Таня любила Столярова. В последнее время он очень близок был к Антону. Бабушкин недавно уехал в Иркутск. Отправился в Черемхово, к шахтерам, Курнатовский. Положение требовало расширения плацдарма революции, и соответственно с этим Читинский комитет распределил свои силы. В трудное время Столяров стал особенно заметен спокойной повадкой старого рабочего, рассудительностью много видевшего в жизни человека.
— Тебе туда незачем. Да и не протиснешься, — сказал он и, заметив растерянное Танино лицо, неожиданно предложил: — Пойдем ко мне. Я хотел часика два соснуть. Ночью опять спать не придется. Да ведь не уснешь все равно. Пойдем.
Таня согласилась. Ей сегодня было беспокойно, душа томилась от смутного предчувствия. Она стыдилась своего малодушия. Неужели иссяк в ней боевой дух защитницы «Романовки»?
Столяров жил неподалеку, в большом деревянном доме, где часто собирался Совет дружины и где в обширном подвале хранилось оружие. Молодая приятная женщина, жена его, внесла самовар. Прокофий Евграфович следил ласковым взглядом, как она плавно и легко двигалась по комнате, собирала на стол. Всегда Таню трогала удивительная, молчаливая и грустная нежность Столярова к жене, словно он каждым жестом и взглядом своим благодарил ее за то, что она украсила своей любовью и преданностью его суровую старость.
— Что он там говорит? — спросила Таня, стараясь казаться беспечной.
Столяров со свойственной ему серьезностью углубил ее вопрос — получилось так, будто она спросила, хорошо ли выступает Григорович, — и ответил:
— Григорович говорит правильно, то, что нужно сейчас людям, ничего не скрывает. Всю ночь заседал комитет вместе с Советом дружины. Решили оборонять мастерские, все туда стянуть: людей, оружие, динамит…
Столяров, чего-то недоговаривая, задумался, катая хлебный шарик по скатерти.
— Так это же правильно, Прокофий Евграфович? — не то спросила, не то заключила Таня.
— Раз решили большинством — значит, так и должно, — просто ответил Столяров. — А все же я так полагаю: зря Григорович и Гонцов отказываются от партизанской линии. Тайга она, Таня, мать родная, она и укроет, и силы сбережет. Воевать можно и тогда, когда Ренненкампф придет в Читу.
Таня поглядела на него: неужели Ренненкампфа пустят?
— Прокофий Евграфович, верно, что началось дезертирство? Что многие дружинники побросали оружие? — тревожно спросила она.
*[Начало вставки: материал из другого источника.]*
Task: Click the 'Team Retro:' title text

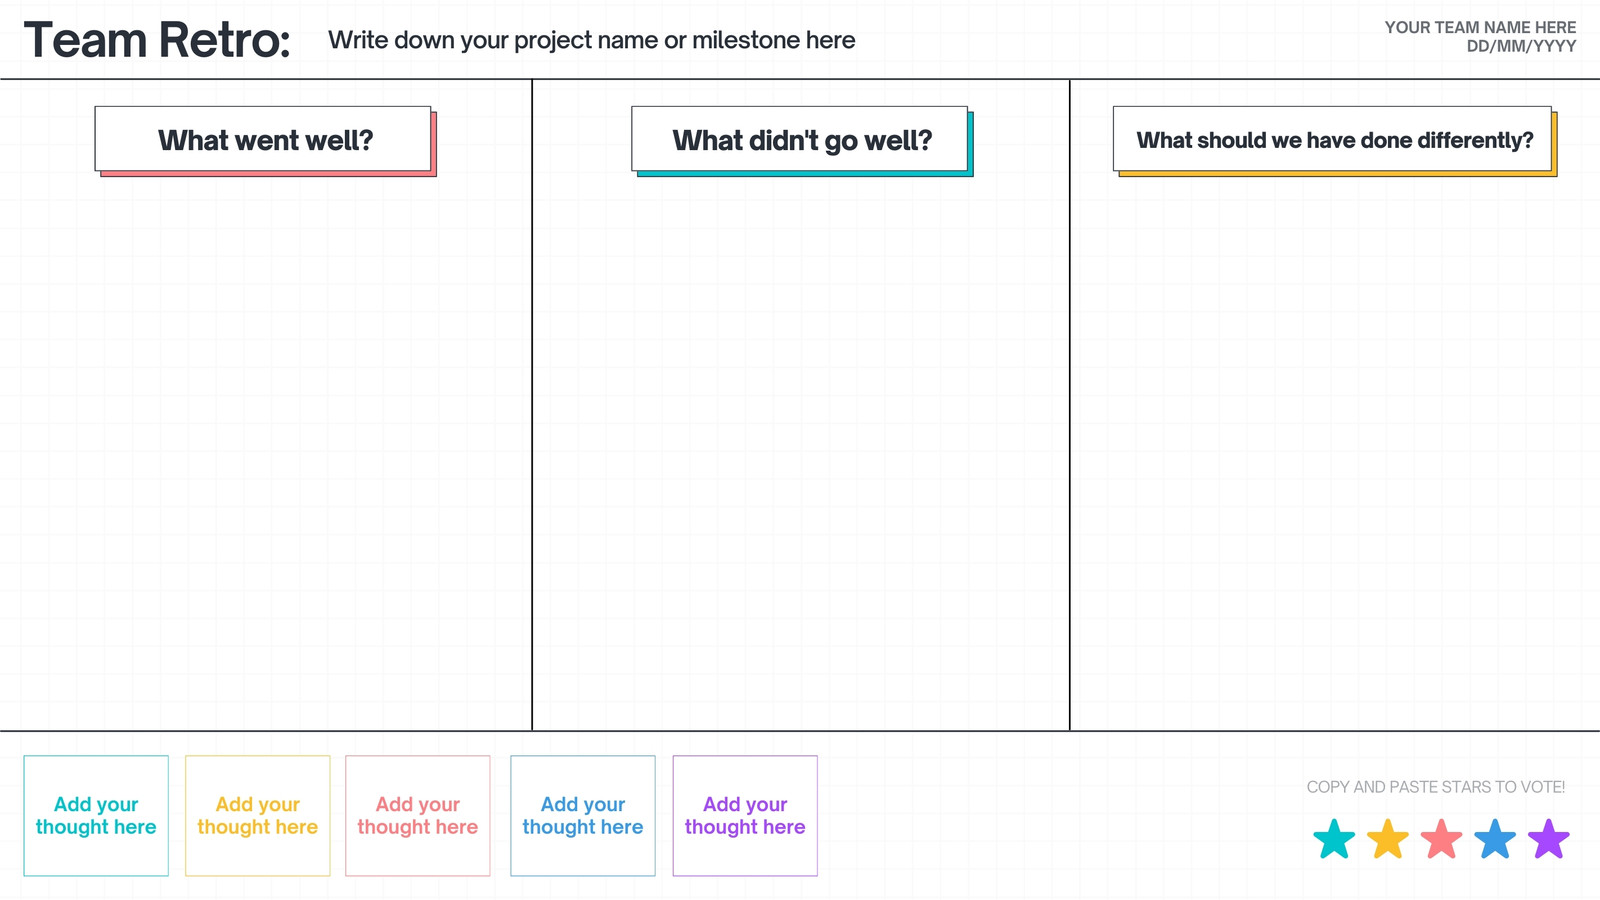Action: click(157, 40)
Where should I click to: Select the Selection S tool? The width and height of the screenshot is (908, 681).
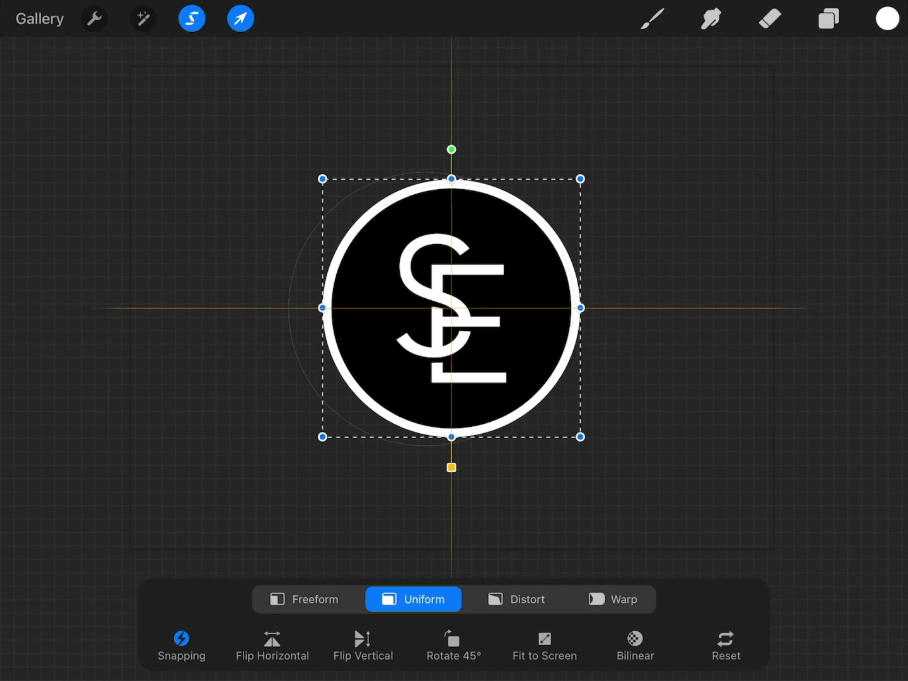pos(192,19)
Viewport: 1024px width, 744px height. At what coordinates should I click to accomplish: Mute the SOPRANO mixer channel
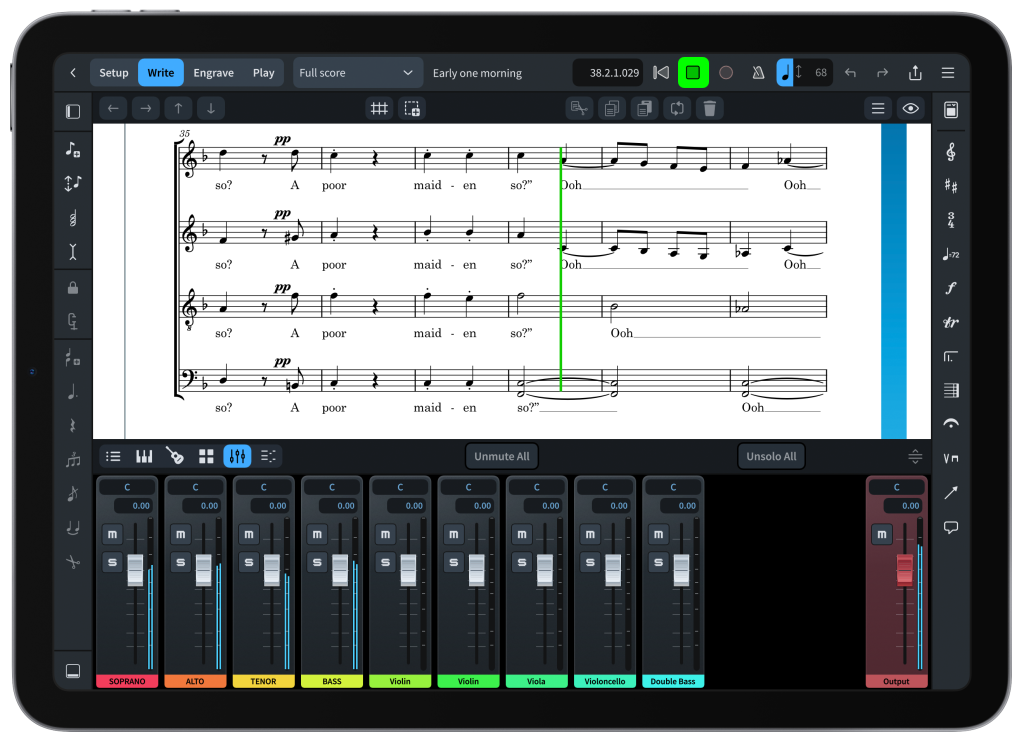click(x=112, y=534)
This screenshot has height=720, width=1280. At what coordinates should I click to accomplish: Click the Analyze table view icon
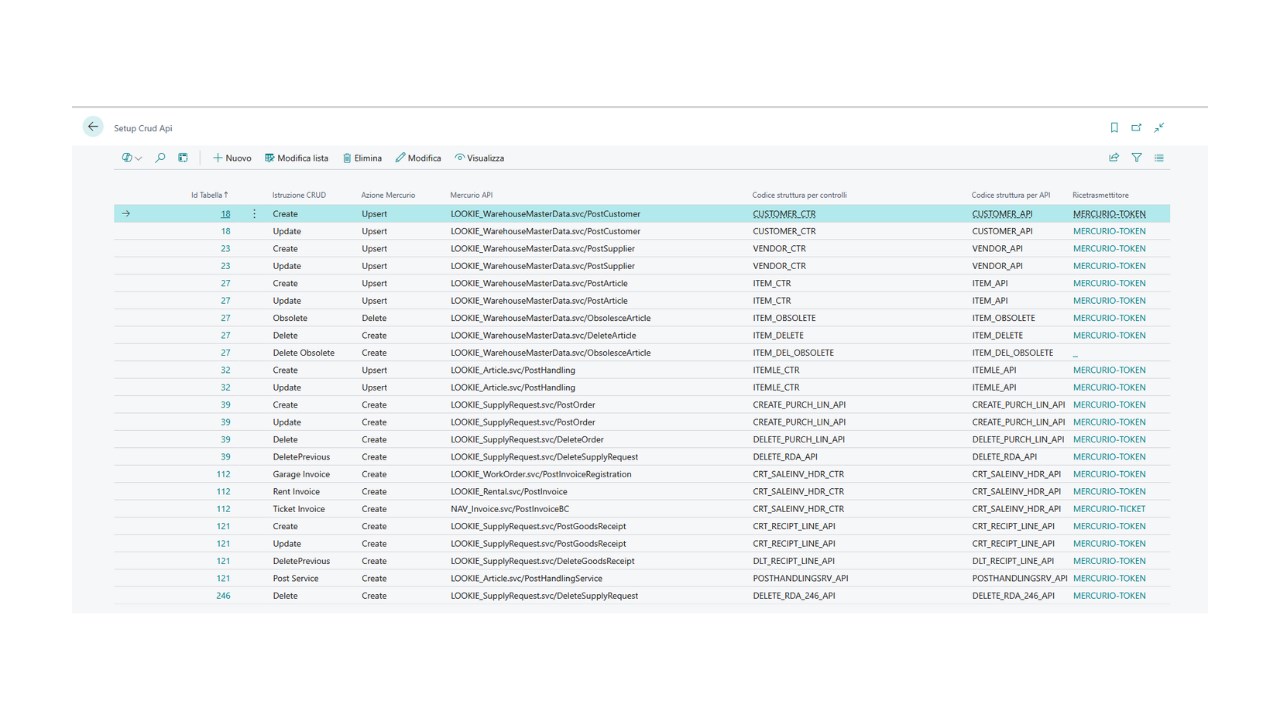point(183,158)
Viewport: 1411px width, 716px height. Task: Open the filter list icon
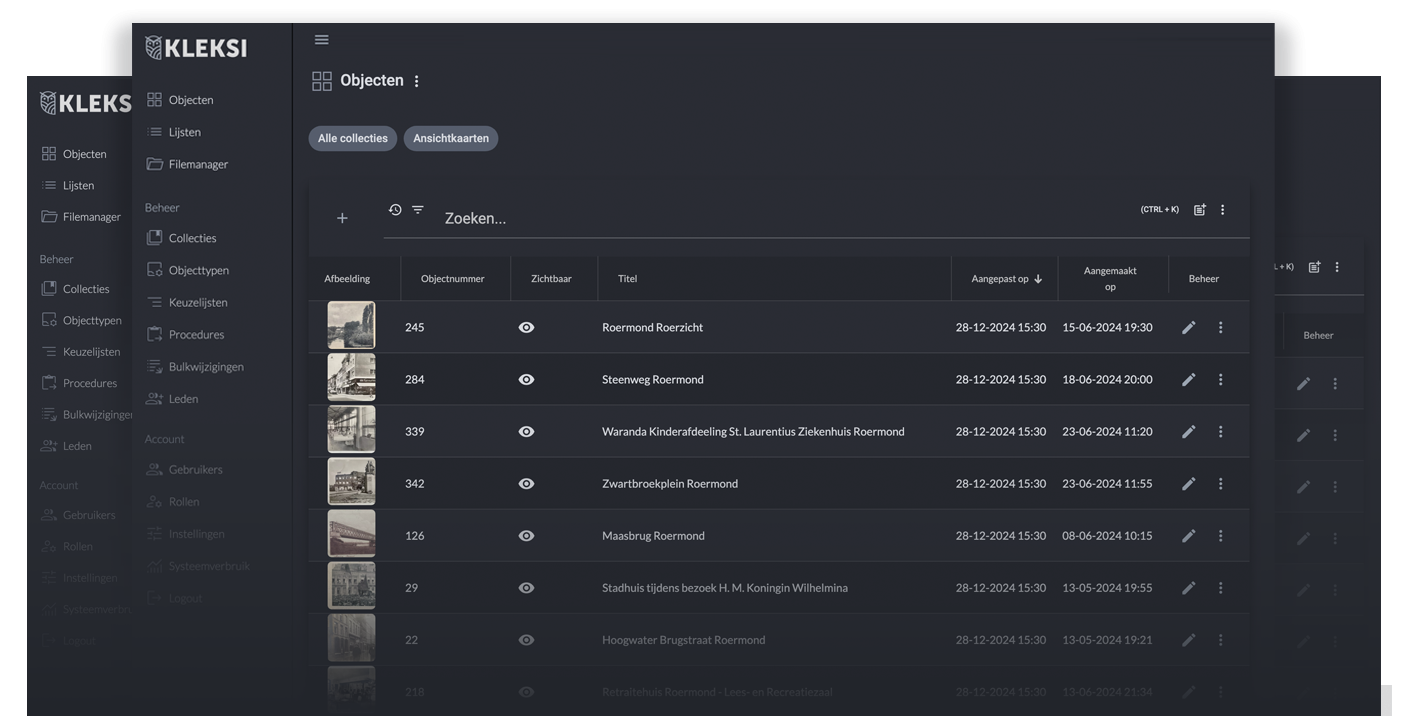[x=418, y=210]
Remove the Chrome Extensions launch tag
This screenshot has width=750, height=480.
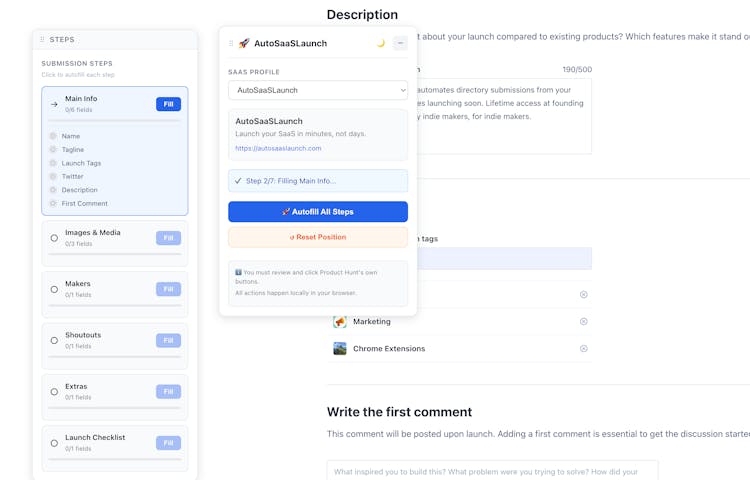pos(584,349)
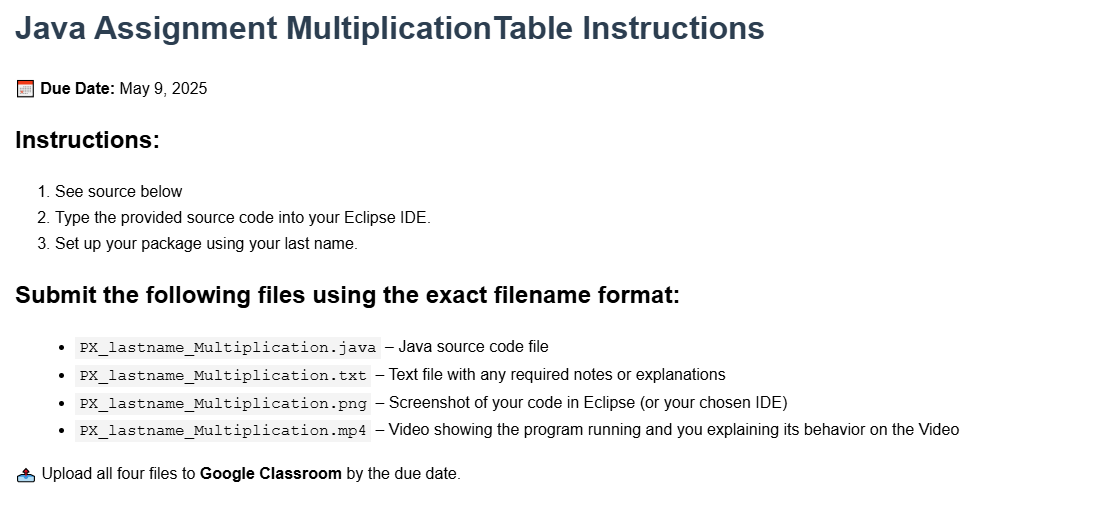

— А как же иначе? — грустно улыбнулся ей Столяров. — В таком деле, Танюша, чтобы «все как один» — это только в книжках бывает. Ну и пусть бегут у кого поджилки трясутся. Ведь у трусливого только ложка ко рту без дрожи тянется. Григорович сейчас и сказал: кто трусит — клади оружие и уходи!
Он это сказал? Ох, нелегко же дались ему эти слова! Сердце у Тани сжалось. Вдруг встал перед ее глазами муж, идущий во главе тысячной армии дружинников по улице, озаренный ярким читинским солнцем.
Это было совсем недавно.
Девятого января праздновали годовщину революции. Таня не пошла на митинг, но дома все же не усидела. Схватила Игоря на руки и вышла на улицу посмотреть на демонстрацию. Она даже была рада, что стоит в стороне, а не идет в рядах. Отсюда еще внушительнее было бесконечное шествие с флагами и песнями. Солдаты идут подразделениями, четким шагом, никакой расхлябанности, разложения, падения дисциплины, о чем трубят буржуазные газеты.
И дружинники солдатам под стать — подтянутые, вымуштрованные. Их ведет Антон. На рукаве у него красная повязка командира, на поясе — револьвер. И вся эта праздничная, яркая картина освещена щедрым читинским солнцем, блеском снежных вершин над городом, сверканьем начищенного оружия…
О чем думал ее муж, идя во главе этих людей? Читинская республика не могла выстоять одна, изолированная, при подавлении революции в рабочих центрах России, но читинские руководители твердо верили, что поражение революции — временное.
И то, что предпринималось потом в Чите, — не от отчаяния, не обреченно, а деловито, с расчетом на будущее, — внушало надежды.
— Так в чем же беда наша, Прокофий Евграфович? — вдруг с тоской спросила Таня, сама удивившись, что произнесла это слово «беда».
Но Столяров мягко поправил ее:
— Плохо, Таня, что мы не знали и не знаем, что против нас затевается. И наши в Иркутске и даже в Харбине не знают. В темноте, Таня, всегда страшнее. Генералы готовят нам удар со всей секретностью, которую может обеспечить полицейское государство. А мы узнали об угрозе только тогда, когда Ренненкампф открыл свои карты. Что ни говори — нас застали врасплох.